Start of RECORD LIST

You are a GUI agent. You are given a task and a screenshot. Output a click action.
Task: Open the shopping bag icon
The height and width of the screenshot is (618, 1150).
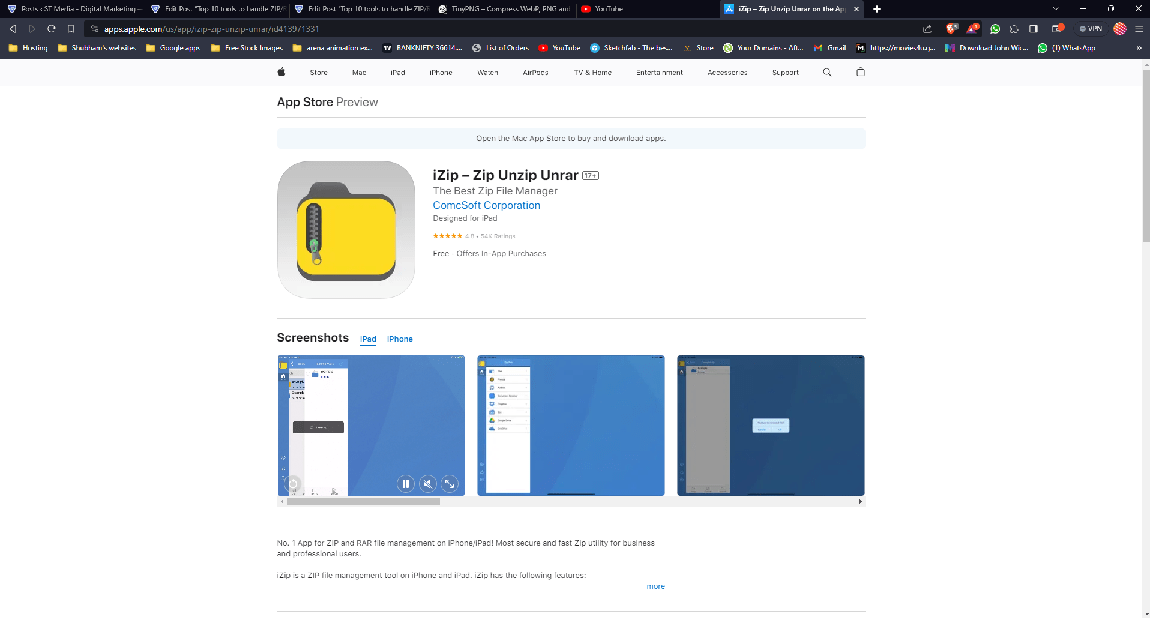(860, 72)
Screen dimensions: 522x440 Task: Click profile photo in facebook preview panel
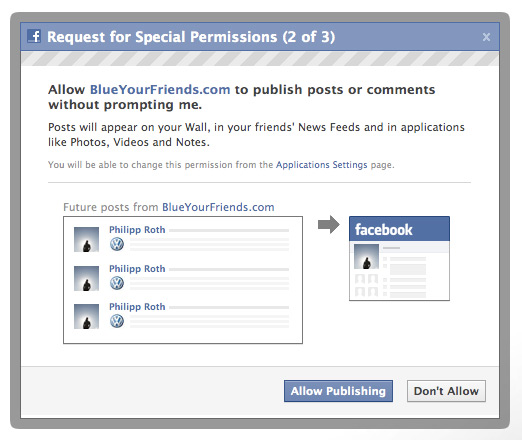click(x=366, y=257)
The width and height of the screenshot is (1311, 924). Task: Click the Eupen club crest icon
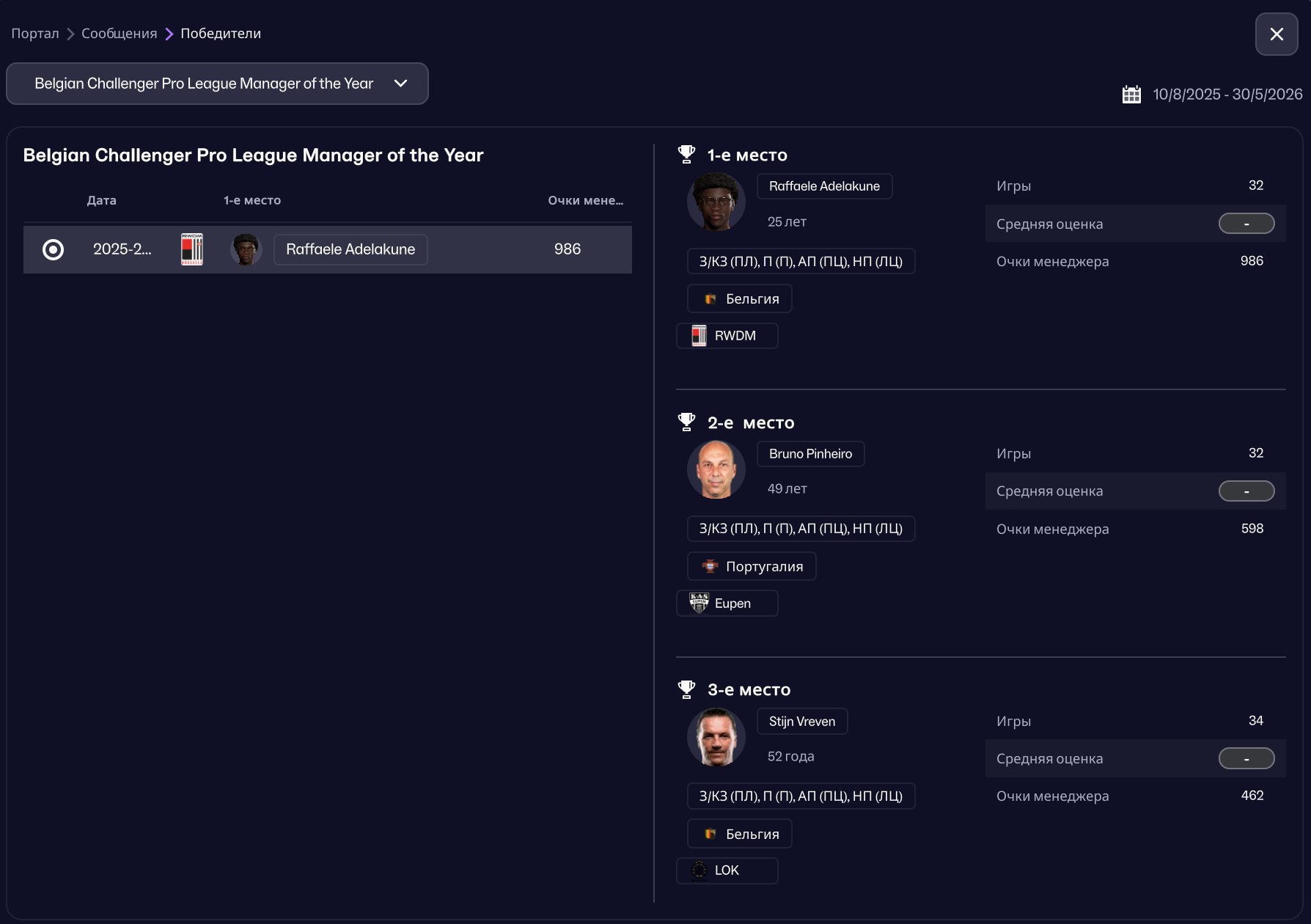[x=699, y=603]

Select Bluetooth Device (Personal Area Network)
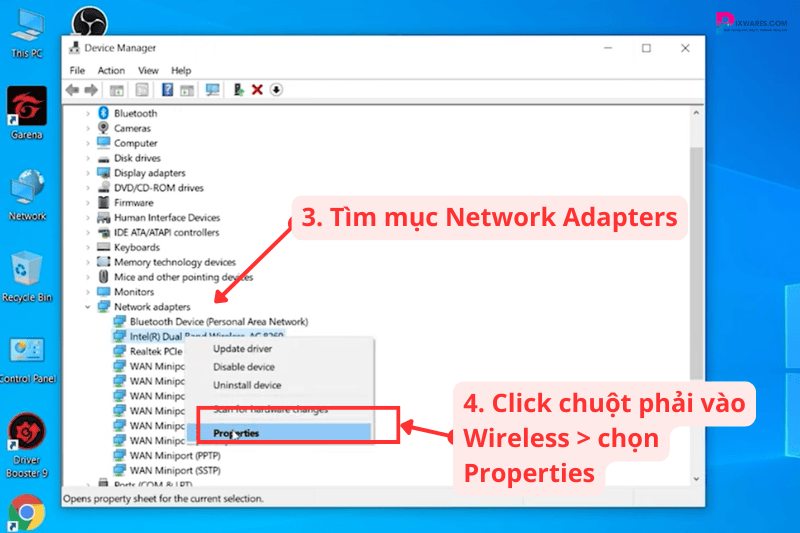click(x=218, y=322)
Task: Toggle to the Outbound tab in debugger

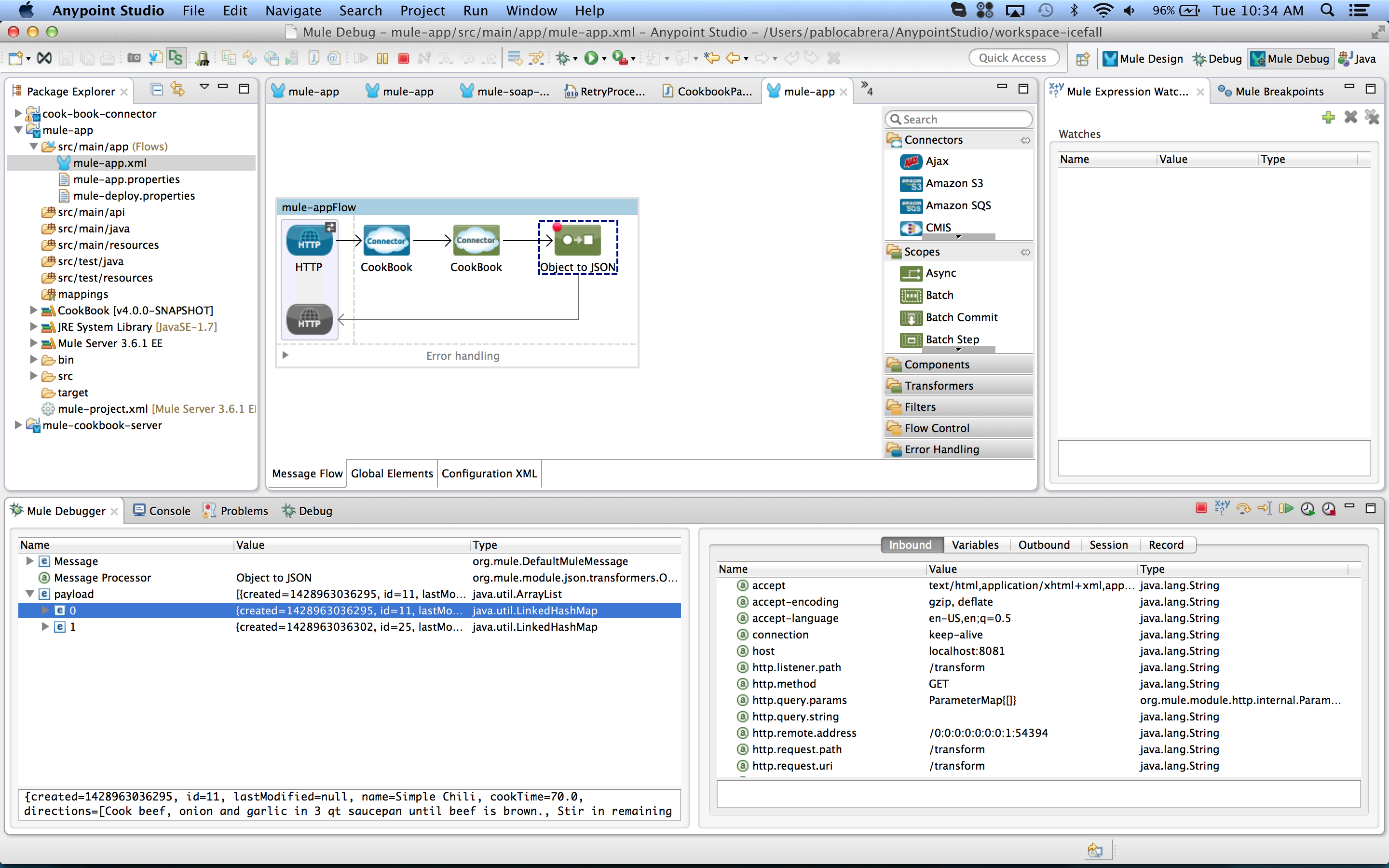Action: pos(1043,545)
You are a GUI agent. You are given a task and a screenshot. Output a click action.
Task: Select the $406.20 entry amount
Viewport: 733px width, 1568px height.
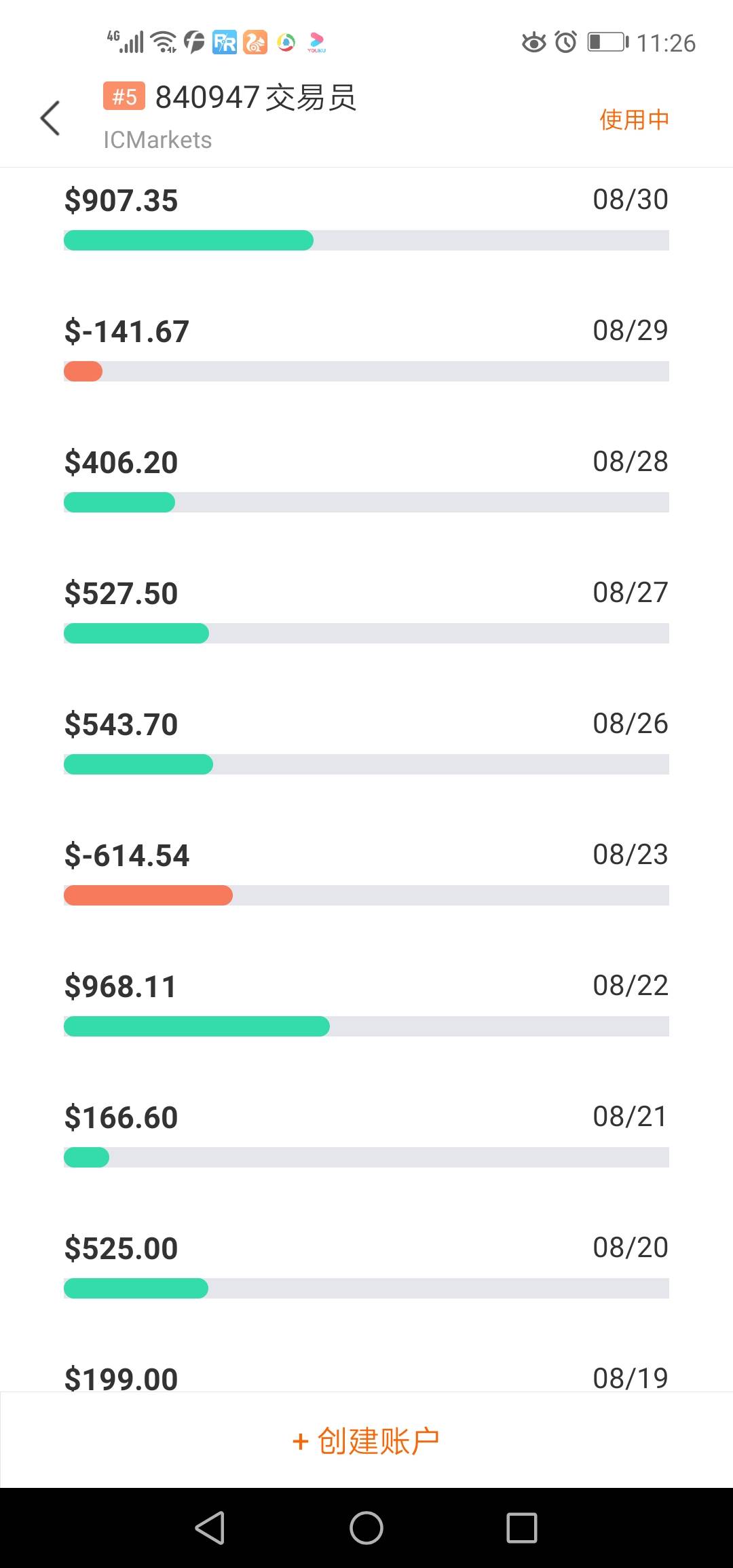point(121,462)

End of RECORD LIST

EXERCISE DESCRIPTION » Convert the records above into a two-column CSV with the header row instruction,action. Give one row per record: the instruction column holds the record's text and the action column holds its answer, each in a single quoted field with line breaks replaced by spaces, and the pictures are left out.

ANSWER TO THIS TASK »
instruction,action
"You are a GUI agent. You are given a task and a screenshot. Output a click action. Task: Open the shopping bag icon The height and width of the screenshot is (618, 1150).","(860, 72)"
"Screen dimensions: 522x440 Task: Click profile photo in facebook preview panel","click(x=366, y=257)"
"The width and height of the screenshot is (1311, 924). Task: Click the Eupen club crest icon","[x=699, y=603]"
"Select Bluetooth Device (Personal Area Network)","click(x=218, y=322)"
"Task: Toggle to the Outbound tab in debugger","Action: pos(1043,545)"
"You are a GUI agent. You are given a task and a screenshot. Output a click action. Task: Select the $406.20 entry amount Viewport: 733px width, 1568px height.","point(121,462)"